Fresh evidence of the airline industry's woes emerged Tuesday as US Airways announced it plans to lay off 600 employees at airports in its network.
None of the cuts will be in Charlotte, the airline's largest hub. But the cuts underscore the tough conditions airlines face, even as planes are packed with summer travelers and fuel prices have fallen from last year's record highs.
The culprits now are a drop-off in business travelers — who typically pay the highest fares — and a credit squeeze that has left companies with few options to raise money. As a result, some analysts believe that unless the economy starts improving, airlines could be headed for another round of bankruptcies and mergers, or at least more severe cutbacks in flights.
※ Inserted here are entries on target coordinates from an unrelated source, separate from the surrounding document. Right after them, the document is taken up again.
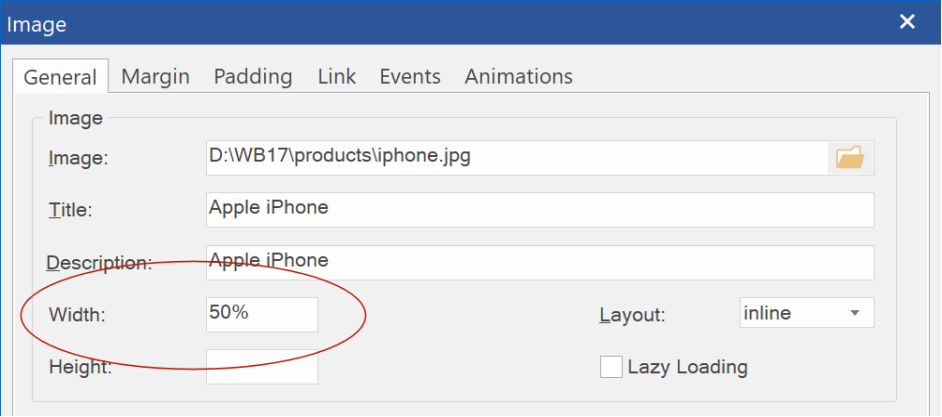
Task: Browse for image file with folder icon
Action: click(851, 158)
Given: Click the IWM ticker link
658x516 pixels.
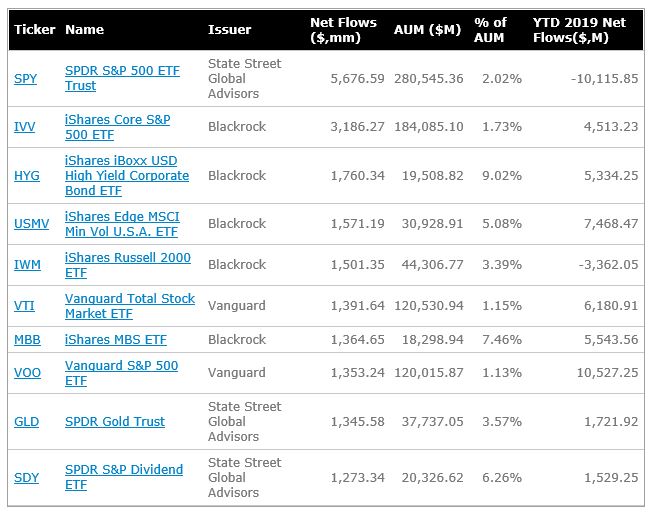Looking at the screenshot, I should pyautogui.click(x=27, y=265).
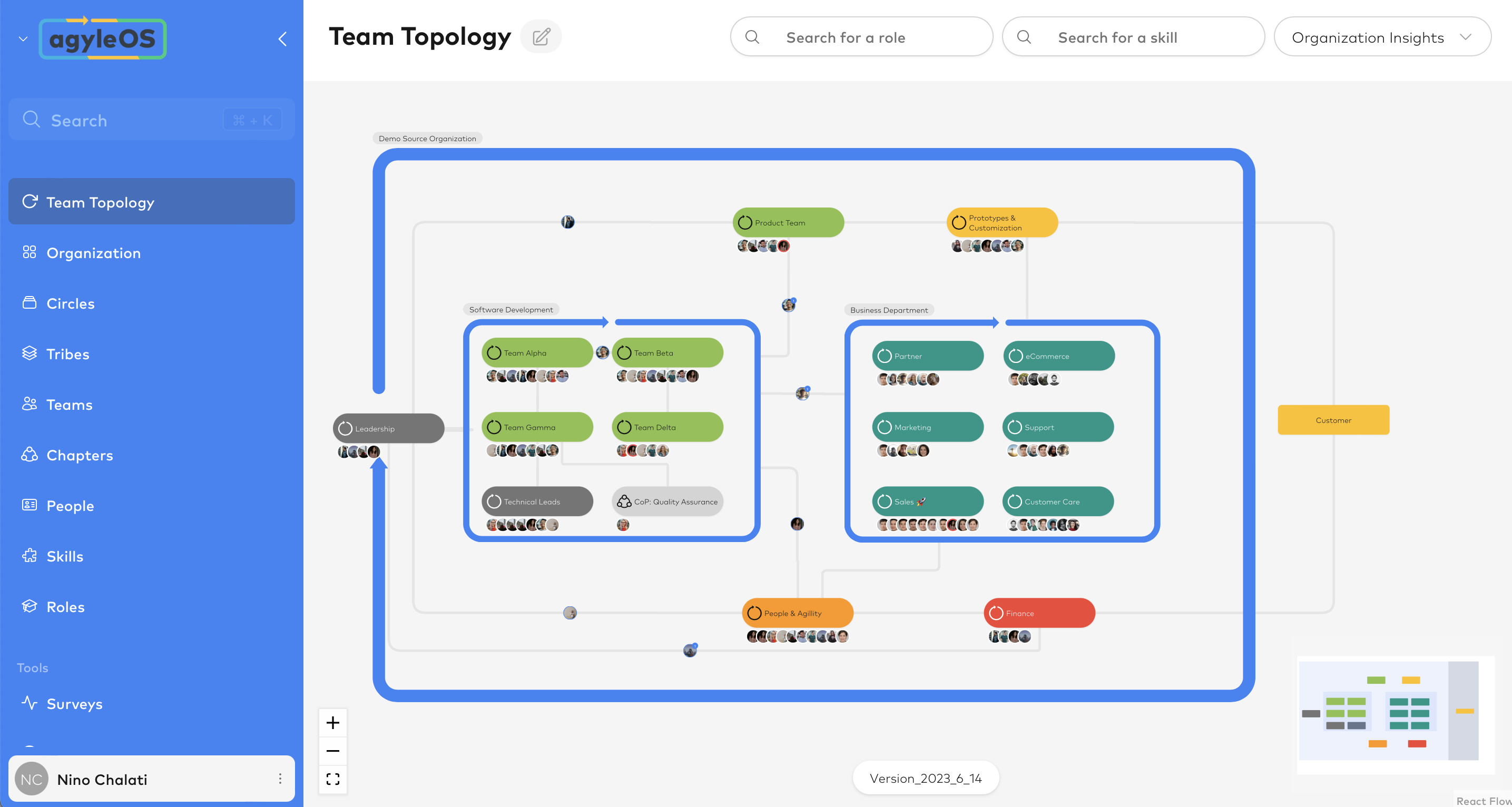
Task: Click the fit view icon
Action: (x=333, y=779)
The job cuts of ground staff announced Tuesday come after US Airways last month asked 400 flight attendants to take voluntary furloughs to avoid layoffs. In a note to employees, Robert Isom, the chief operating officer, said Tuesday that the layoffs of ground staff are necessary because too few employees left the company voluntarily after the airline cut flights earlier this year.
Tempe, Ariz.-based US Airways operates nearly 90 percent of daily flights in Charlotte, its largest hub. Nearly 6,100 of its 33,000 employees are based here.
US Airways reported last week that despite its flights' being nearly 87 percent full in June – a record for the month – its passenger revenue per available seat mile, a key industry measure, was down about 20 percent. Scott Kirby, the airline's president, blamed weaker demand for business travel, which led to more seats' being filled by leisure travelers who typically spend much less for tickets.